Try it:
Give back exactly the lines from the one that includes "Given: Untick the" to the last line below, both included, and no further lines.

BEGIN

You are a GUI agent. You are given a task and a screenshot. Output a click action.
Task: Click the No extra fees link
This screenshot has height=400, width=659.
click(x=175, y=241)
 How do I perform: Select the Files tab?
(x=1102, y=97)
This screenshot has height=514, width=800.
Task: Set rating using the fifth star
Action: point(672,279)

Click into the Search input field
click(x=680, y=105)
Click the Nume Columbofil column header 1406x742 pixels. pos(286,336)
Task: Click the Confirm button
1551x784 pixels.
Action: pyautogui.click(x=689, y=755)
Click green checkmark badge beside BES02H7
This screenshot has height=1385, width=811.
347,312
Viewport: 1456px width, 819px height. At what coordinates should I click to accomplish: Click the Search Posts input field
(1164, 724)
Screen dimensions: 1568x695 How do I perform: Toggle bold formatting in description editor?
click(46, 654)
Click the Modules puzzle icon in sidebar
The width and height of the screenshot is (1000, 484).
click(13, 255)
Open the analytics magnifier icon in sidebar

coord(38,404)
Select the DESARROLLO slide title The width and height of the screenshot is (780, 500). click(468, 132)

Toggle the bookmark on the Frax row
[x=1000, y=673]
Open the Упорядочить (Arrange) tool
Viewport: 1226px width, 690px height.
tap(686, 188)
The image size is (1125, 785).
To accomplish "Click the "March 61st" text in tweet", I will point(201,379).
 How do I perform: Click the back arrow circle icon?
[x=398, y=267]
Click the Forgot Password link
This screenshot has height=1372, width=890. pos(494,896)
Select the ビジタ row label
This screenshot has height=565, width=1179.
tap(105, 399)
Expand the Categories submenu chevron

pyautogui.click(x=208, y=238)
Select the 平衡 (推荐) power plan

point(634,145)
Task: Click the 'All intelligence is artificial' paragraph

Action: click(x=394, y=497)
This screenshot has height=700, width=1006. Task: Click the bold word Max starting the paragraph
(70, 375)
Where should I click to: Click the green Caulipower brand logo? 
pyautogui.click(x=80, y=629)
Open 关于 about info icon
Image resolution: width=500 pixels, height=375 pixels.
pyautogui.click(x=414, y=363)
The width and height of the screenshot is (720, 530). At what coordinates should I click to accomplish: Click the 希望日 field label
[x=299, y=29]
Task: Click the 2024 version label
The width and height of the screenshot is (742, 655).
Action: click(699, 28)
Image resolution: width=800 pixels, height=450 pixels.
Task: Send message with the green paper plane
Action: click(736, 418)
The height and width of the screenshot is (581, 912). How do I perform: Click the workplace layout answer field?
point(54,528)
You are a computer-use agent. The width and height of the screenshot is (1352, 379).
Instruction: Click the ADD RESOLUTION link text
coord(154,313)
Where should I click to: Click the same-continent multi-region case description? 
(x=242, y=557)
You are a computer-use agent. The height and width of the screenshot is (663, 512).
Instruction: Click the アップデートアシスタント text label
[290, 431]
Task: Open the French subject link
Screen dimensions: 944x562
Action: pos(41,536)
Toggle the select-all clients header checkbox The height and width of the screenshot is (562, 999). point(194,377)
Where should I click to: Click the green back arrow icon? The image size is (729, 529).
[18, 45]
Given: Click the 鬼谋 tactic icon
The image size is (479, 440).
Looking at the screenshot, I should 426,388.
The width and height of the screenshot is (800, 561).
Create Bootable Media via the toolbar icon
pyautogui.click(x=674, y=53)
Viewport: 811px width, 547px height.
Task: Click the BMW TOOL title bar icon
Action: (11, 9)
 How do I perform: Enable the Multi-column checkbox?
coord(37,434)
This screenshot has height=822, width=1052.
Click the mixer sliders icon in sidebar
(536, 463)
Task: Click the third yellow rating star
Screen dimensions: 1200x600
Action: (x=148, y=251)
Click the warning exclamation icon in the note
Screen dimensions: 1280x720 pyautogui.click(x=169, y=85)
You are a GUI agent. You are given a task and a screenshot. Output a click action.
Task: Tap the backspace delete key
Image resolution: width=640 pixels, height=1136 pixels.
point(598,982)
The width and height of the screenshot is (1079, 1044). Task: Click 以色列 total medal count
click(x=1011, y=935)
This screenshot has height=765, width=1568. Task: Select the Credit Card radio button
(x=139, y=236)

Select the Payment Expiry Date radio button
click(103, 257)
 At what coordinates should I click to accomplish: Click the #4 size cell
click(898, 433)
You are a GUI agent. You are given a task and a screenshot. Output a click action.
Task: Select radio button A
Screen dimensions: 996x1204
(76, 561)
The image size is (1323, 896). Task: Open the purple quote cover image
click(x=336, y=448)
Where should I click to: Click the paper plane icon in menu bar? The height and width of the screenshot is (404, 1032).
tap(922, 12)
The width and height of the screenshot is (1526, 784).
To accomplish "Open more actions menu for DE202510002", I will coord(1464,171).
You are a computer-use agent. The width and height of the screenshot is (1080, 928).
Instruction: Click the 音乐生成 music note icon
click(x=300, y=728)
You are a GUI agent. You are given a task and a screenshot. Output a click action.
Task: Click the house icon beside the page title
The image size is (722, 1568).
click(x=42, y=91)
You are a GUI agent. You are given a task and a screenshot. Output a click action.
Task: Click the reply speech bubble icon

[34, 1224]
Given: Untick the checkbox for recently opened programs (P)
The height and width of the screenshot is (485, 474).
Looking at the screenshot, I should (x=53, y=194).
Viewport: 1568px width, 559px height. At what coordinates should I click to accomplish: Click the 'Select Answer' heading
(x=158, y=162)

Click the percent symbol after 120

END

Reply to the exercise:
Given: Untick the checkbox for recently opened programs (P)
The height and width of the screenshot is (485, 474).
Looking at the screenshot, I should (x=53, y=194).
Viewport: 1568px width, 559px height. At what coordinates should I click to accomplish: Click the 'Select Answer' heading
(x=158, y=162)

Click the percent symbol after 120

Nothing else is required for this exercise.